There exist multiple time-traveling debuggers with different features. Many people consider themselves developers: from high-school students coding for fun to senior developers in corporations. What actually constitutes efficiency is a notoriously debated problem.
We thus have to provide operational definitions of important terms. An operational definition expresses how the given term will be interpreted in this specific study, i.e., how it will be measured, observed, or applied.
For example, we will use a specific time-traveling debugger TimeDebugX, implementing certain features. By “developers”, we will understand professional programmers with at least one-year industrial Java experience. We will measure “efficiency” as the number of successfully solved bug-fixing tasks per hour.
4.4 Choosing a Research Method
Many beginning researchers make a mistake of selecting a research method without having any specific hypothesis or RQ in mind. For instance, they design a new approach, which they would like to empirically evaluate. They start thinking about a questionnaire survey as a relatively easy way to collect data from multiple respondents. They start adding many questions to the survey, ranging from demographic details of every kind to many unclear and suggestive questions about how the respondents liked various aspects of the newly designed system.
This is definitely a wrong practice. When doing research, we should always define RQs/hypotheses first and only then proceed to choosing research methods. Otherwise, we risk that the method will answer only questions that are irrelevant or will not reliably answer any research question at all.

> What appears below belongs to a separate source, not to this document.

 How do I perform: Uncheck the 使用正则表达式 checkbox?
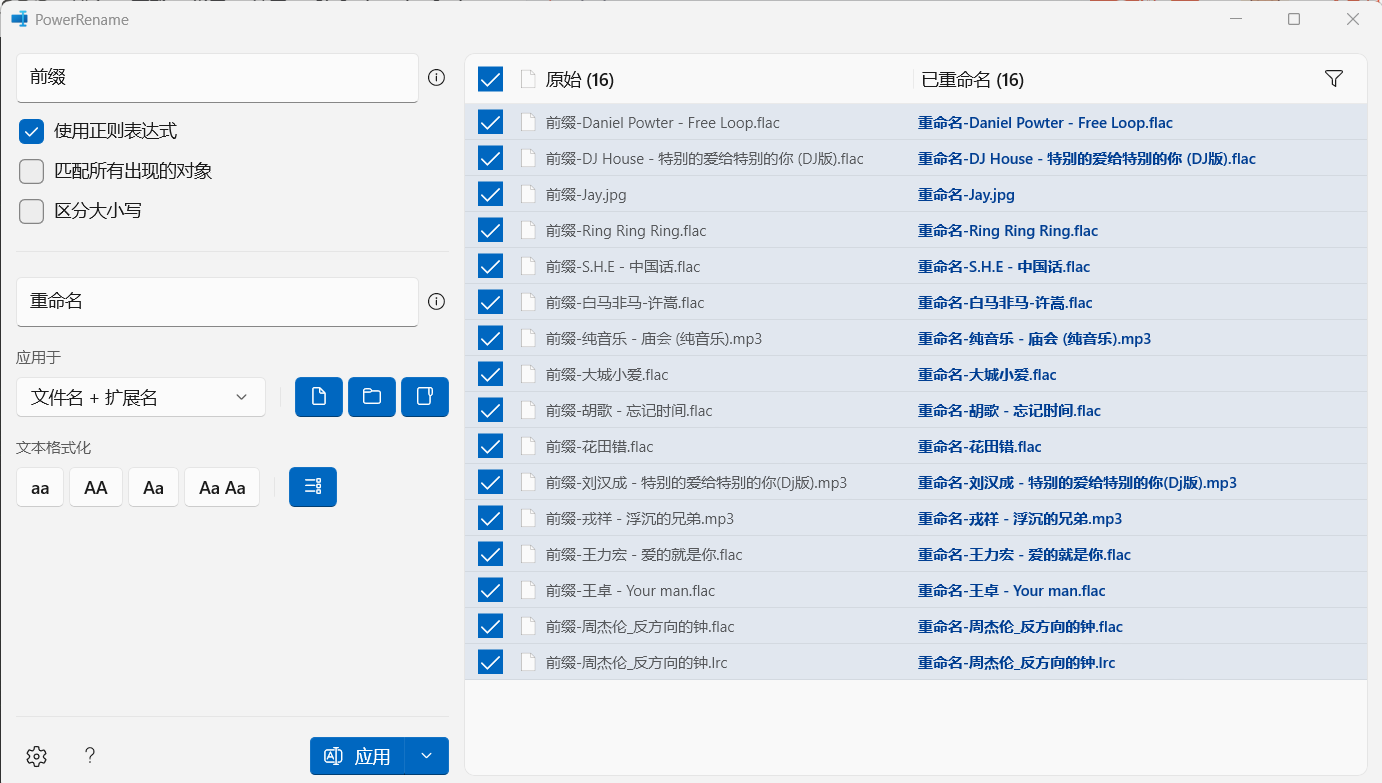[32, 131]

There are multiple guides and overviews suggesting the most suitable research methods for given types of research questions, e.g., by Wohlin & Aurum (2015) or Easterbrook et al. (2008). In the next chapters, we will describe some of the frequently used research methods, including controlled experiments, surveys, interviews, case studies, and benchmarking studies among others. For each method, we will mention examples of RQs it is suitable for answering. However, in practice, the methods and their principles are sometimes not clearly separated, so we may use, e.g., the concept of sampling known from surveys in a benchmarking study.
During a research project, it is often beneficial to use multiple methods or data sources in a practice called triangulation. For example, we can obtain requirements for our new approach using a survey, assess its machine-based efficiency by a benchmark, find its advantages and disadvantages in a case study, and finally assess its human-based efficiency using a controlled experiment with humans. This increases the validity of the study and provides a more comprehensive understanding of the subject.
Exercises
- Which of the following are good research questions and why?
- Why do students fail in the operating systems bachelor’s courses?
- How to determine if a program written in C terminates without running it?
- What proportion of C++ Gists on GitHub is compilable without downloading third-party libraries?
- Which of the following are good hypotheses? Why?
- Java is a fast programming language.
- An LL parser is faster than an LR parser for converting JSON into an in-memory tree structure.
- Find a paper in your field that explicitly lists operational definitions of terms used in a hypothesis or a research question.